(Records from a collection)
-=-=-

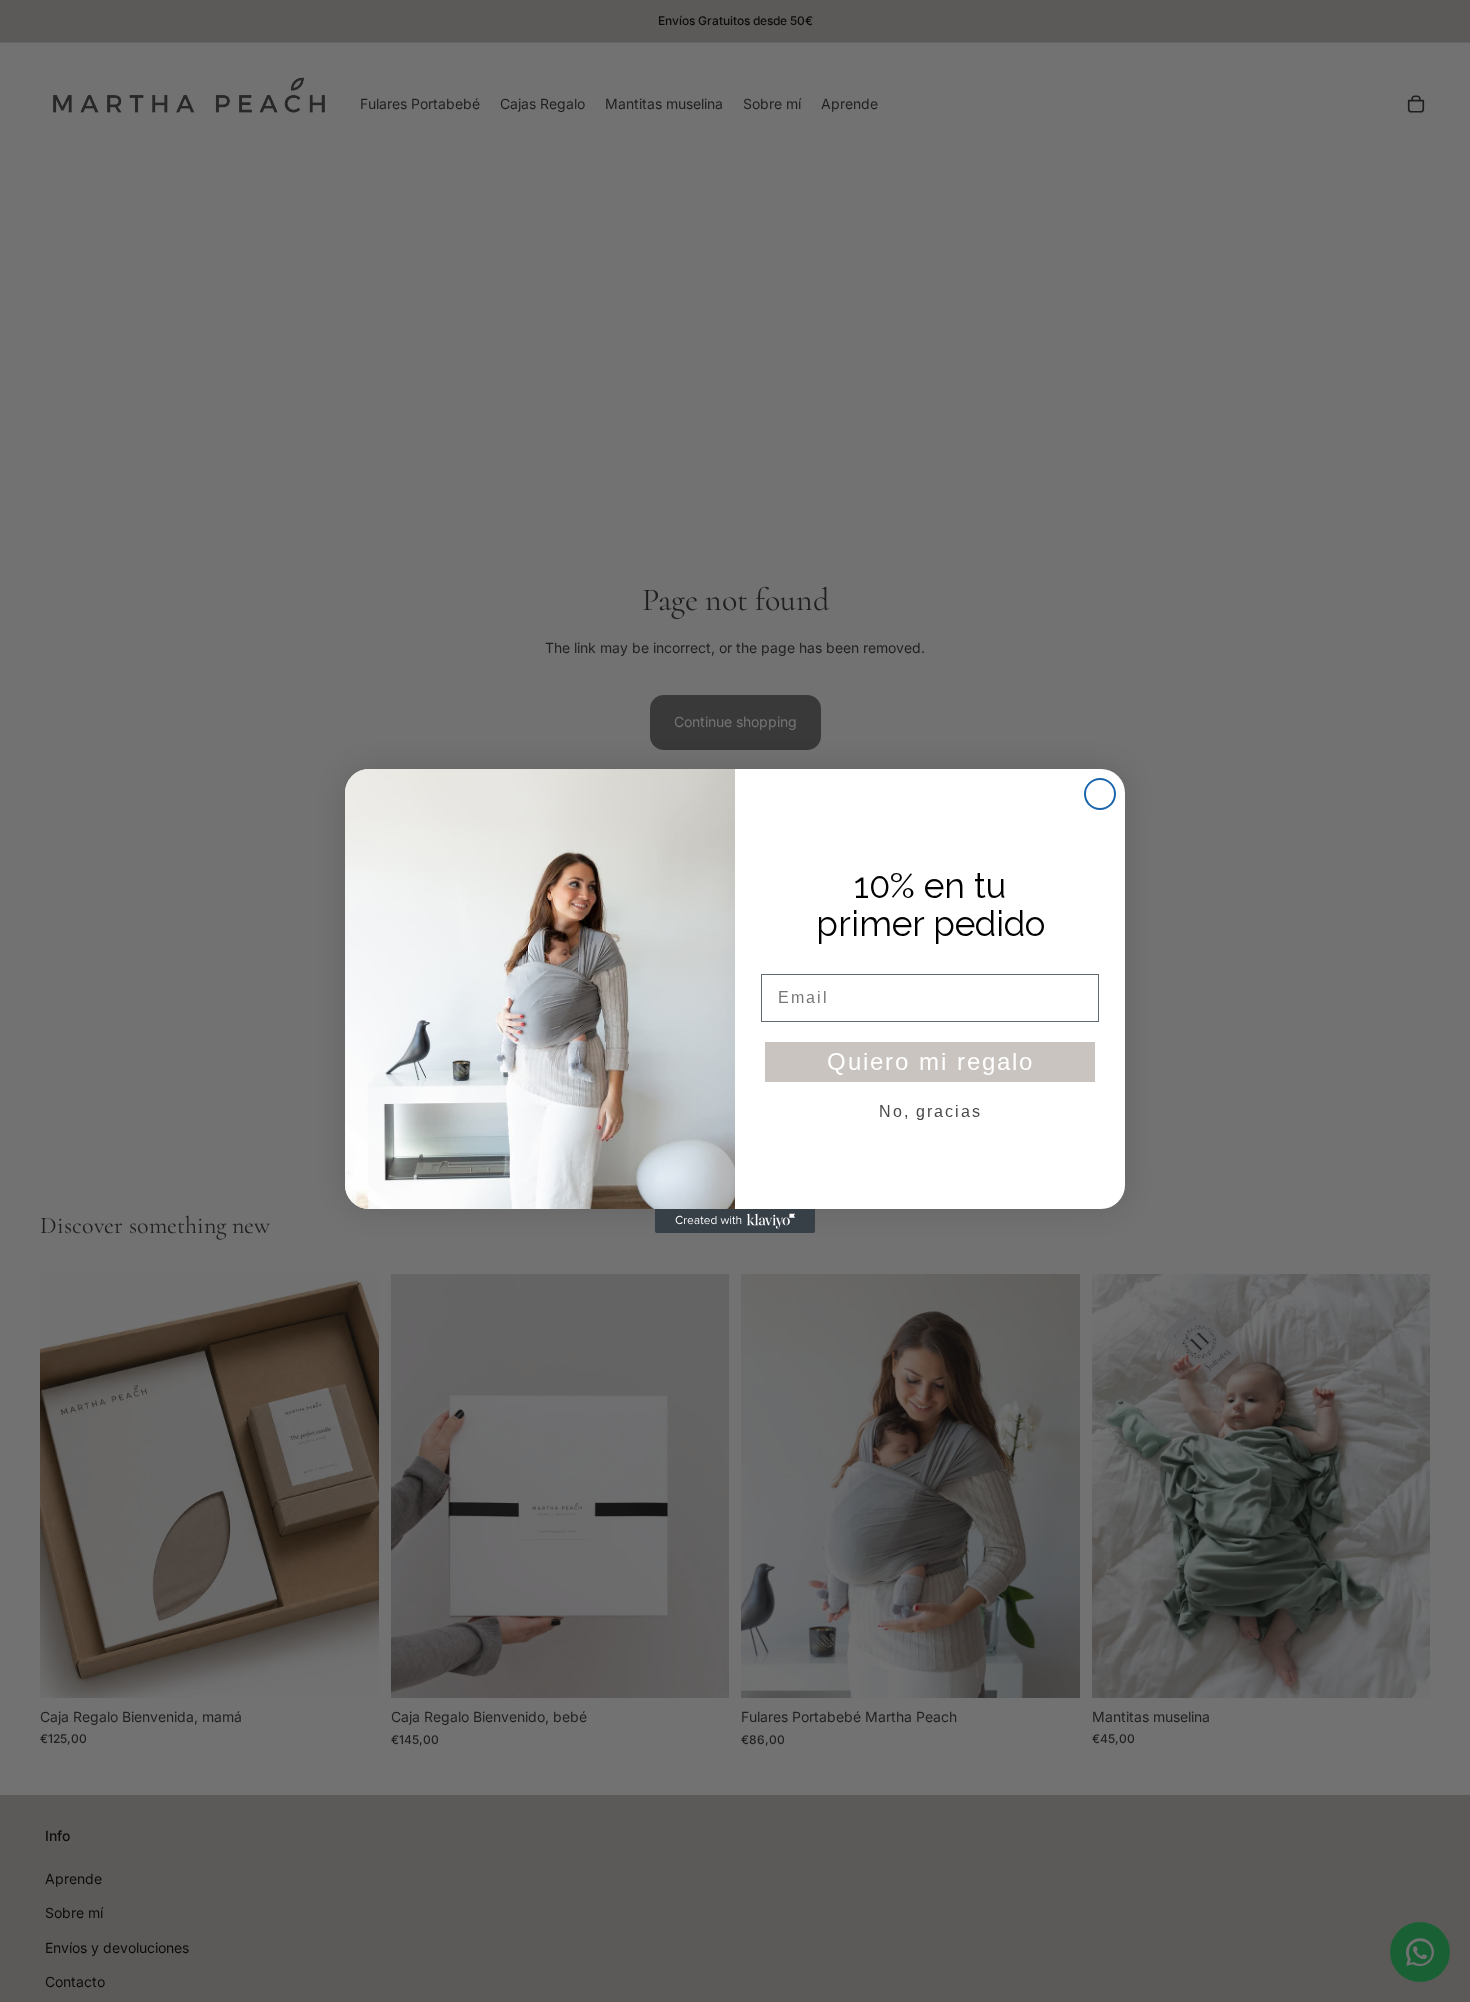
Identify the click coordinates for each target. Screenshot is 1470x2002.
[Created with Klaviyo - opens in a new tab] (735, 1221)
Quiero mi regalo (930, 1061)
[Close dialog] (1100, 794)
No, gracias (930, 1111)
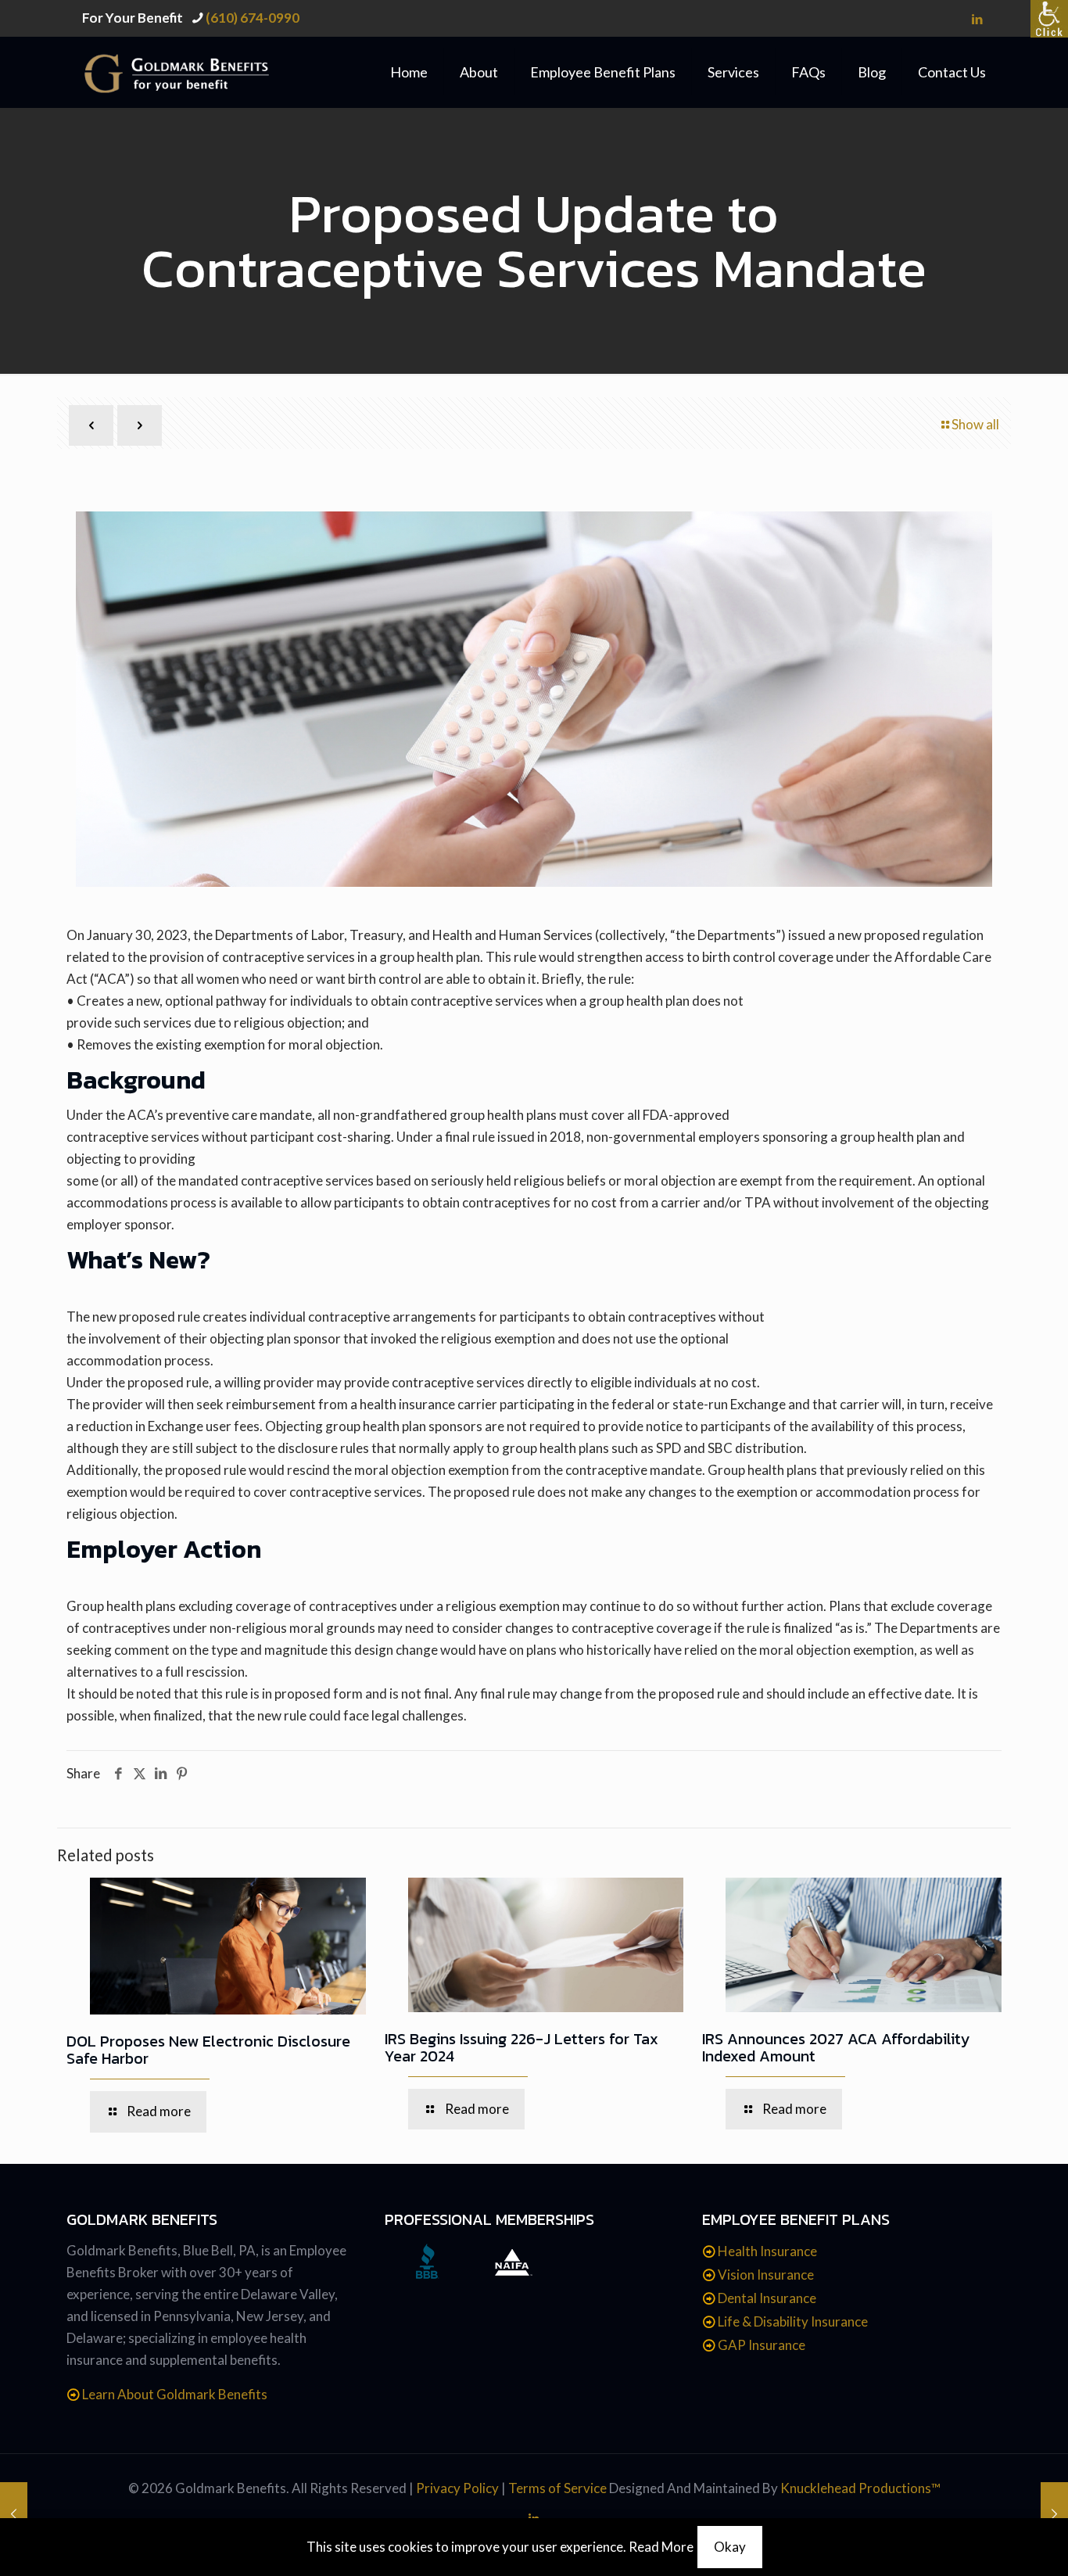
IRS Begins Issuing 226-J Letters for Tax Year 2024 (521, 2047)
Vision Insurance (766, 2274)
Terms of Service (557, 2488)
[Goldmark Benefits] (193, 72)
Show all (975, 424)
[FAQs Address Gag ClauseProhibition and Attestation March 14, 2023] (1054, 2513)
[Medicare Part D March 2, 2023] (13, 2513)
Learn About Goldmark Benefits (174, 2394)
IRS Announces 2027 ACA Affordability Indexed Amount (835, 2047)
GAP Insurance (761, 2345)
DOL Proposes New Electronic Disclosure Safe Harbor (208, 2049)
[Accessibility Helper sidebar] (1049, 19)
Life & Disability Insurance (793, 2321)
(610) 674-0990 (252, 17)
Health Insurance (767, 2251)
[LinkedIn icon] (977, 19)
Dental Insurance (767, 2298)
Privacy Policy (457, 2488)
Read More (661, 2546)
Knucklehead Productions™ (860, 2488)
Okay (730, 2546)
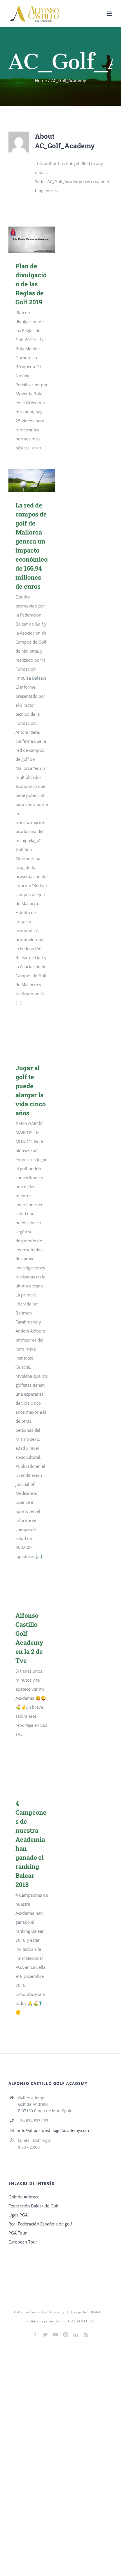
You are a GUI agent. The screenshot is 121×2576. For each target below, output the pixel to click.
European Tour (22, 2242)
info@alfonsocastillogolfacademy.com (53, 2130)
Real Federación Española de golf (40, 2224)
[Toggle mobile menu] (110, 14)
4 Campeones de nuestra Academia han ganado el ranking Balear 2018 (31, 1772)
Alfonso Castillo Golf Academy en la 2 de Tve (31, 1590)
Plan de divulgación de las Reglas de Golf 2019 (31, 239)
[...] (18, 1002)
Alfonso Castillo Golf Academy (40, 2312)
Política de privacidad (43, 2321)
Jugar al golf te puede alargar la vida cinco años (31, 1039)
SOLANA (94, 2312)
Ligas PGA (18, 2215)
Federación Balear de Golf (33, 2206)
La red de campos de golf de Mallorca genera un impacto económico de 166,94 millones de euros (31, 480)
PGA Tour (17, 2233)
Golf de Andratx (23, 2197)
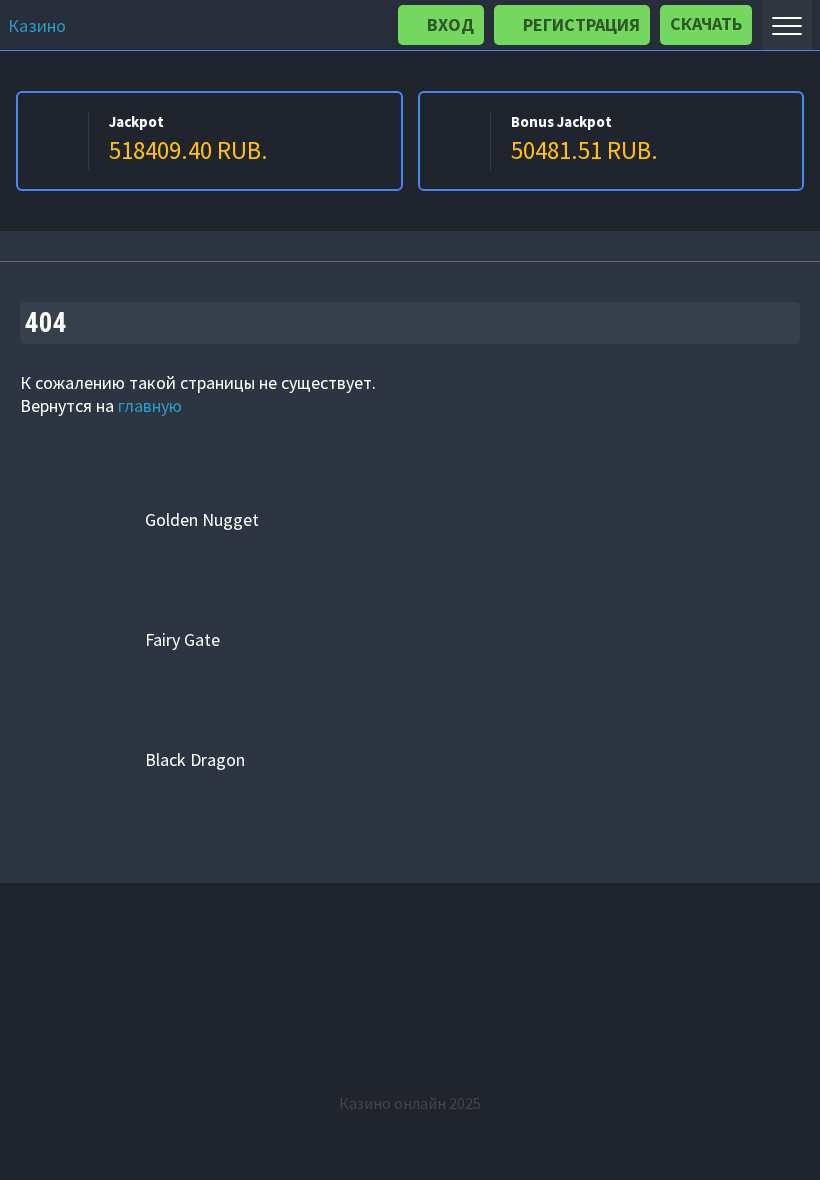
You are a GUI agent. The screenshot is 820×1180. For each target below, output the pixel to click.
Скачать (706, 23)
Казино (37, 25)
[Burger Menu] (787, 25)
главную (150, 405)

-=-=-

_WHAT YOU HAVE TO DO_
As listed above, the lines from the line with "[Medicare Part D March 2, 2023] (13, 2513)" to the line with "Okay (730, 2546)" are to be echoed exactly, with both ends included and nothing added.

_ANSWER AREA_
[Medicare Part D March 2, 2023] (13, 2513)
Learn About Goldmark Benefits (174, 2394)
IRS Announces 2027 ACA Affordability Indexed Amount (835, 2047)
GAP Insurance (761, 2345)
DOL Proposes New Electronic Disclosure Safe Harbor (208, 2049)
[Accessibility Helper sidebar] (1049, 19)
Life & Disability Insurance (793, 2321)
(610) 674-0990 (252, 17)
Health Insurance (767, 2251)
[LinkedIn icon] (977, 19)
Dental Insurance (767, 2298)
Privacy Policy (457, 2488)
Read More (661, 2546)
Knucklehead Productions™ (860, 2488)
Okay (730, 2546)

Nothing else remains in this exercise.